▶ _Collected data_:
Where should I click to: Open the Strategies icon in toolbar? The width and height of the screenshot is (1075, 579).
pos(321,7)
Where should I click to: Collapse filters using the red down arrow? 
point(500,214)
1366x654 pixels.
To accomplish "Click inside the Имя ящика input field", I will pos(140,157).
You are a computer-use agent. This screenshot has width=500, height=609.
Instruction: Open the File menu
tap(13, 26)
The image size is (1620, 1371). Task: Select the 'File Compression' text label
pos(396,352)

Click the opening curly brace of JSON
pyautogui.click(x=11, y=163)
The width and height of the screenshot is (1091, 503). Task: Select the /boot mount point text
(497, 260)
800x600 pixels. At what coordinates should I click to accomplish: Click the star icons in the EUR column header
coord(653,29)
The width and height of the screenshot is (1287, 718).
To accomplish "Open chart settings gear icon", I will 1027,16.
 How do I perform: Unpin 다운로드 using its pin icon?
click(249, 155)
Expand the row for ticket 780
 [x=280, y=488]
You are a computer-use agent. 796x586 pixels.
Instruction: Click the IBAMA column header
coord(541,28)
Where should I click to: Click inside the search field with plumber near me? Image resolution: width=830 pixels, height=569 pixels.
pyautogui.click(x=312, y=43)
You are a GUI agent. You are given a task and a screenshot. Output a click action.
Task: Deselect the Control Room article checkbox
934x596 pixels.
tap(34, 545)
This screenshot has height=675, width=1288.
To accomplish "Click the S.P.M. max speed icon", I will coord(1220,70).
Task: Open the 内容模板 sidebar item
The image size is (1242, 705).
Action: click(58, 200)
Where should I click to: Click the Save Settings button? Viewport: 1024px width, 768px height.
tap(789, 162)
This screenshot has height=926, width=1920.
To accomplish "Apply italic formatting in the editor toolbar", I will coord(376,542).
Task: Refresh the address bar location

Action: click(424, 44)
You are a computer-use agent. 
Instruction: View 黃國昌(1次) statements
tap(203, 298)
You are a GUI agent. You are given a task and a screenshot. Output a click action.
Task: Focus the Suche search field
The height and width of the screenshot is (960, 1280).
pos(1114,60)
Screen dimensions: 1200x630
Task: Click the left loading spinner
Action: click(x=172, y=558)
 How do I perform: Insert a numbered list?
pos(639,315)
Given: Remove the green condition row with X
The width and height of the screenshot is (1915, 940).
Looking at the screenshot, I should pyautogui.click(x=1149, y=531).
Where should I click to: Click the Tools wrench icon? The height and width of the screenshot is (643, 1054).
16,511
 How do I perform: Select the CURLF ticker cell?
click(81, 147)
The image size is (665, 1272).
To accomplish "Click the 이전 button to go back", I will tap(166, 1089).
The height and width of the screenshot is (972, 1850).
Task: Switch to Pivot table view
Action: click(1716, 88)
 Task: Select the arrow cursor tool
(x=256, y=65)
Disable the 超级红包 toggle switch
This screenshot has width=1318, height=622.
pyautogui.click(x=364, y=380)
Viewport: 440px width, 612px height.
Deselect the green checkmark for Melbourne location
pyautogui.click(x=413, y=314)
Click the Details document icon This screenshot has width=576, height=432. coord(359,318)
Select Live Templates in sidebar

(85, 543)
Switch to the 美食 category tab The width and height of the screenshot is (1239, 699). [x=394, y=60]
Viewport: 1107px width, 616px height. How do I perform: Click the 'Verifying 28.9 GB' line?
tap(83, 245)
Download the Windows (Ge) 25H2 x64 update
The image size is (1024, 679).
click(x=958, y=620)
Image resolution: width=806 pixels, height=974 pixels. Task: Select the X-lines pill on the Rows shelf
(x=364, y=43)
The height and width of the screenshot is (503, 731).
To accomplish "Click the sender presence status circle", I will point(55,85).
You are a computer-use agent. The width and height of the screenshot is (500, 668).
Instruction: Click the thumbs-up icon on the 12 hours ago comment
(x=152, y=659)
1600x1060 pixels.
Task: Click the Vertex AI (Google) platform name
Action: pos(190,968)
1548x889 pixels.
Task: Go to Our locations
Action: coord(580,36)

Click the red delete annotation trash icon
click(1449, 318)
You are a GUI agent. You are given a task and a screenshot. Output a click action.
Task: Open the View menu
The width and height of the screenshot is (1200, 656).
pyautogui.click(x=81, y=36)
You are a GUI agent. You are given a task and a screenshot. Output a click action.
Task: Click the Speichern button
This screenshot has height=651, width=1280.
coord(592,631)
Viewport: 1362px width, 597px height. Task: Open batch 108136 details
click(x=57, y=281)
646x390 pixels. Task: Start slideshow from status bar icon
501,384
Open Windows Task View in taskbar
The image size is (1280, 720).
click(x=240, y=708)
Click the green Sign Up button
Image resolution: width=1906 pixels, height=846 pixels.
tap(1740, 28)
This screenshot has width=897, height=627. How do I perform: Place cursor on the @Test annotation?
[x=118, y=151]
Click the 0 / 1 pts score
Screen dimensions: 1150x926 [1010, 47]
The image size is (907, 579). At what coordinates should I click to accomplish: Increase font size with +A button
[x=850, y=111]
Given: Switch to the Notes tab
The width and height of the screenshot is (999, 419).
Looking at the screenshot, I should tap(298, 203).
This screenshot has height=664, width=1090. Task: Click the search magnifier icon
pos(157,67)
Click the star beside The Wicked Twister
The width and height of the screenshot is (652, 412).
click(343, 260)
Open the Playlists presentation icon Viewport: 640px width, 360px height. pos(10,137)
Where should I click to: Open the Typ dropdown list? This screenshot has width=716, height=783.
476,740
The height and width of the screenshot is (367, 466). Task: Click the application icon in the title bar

▶ _ACTIVITY_: Going through the data above, return each line with the word "computer".

▶ _EXERCISE SOLUTION_:
You are a computer-use agent. This screenshot has width=500, height=609.
You are a computer-use agent. 796x586 pixels.
You are a computer-use agent. 
You are a computer-use agent. The width and height of the screenshot is (500, 668).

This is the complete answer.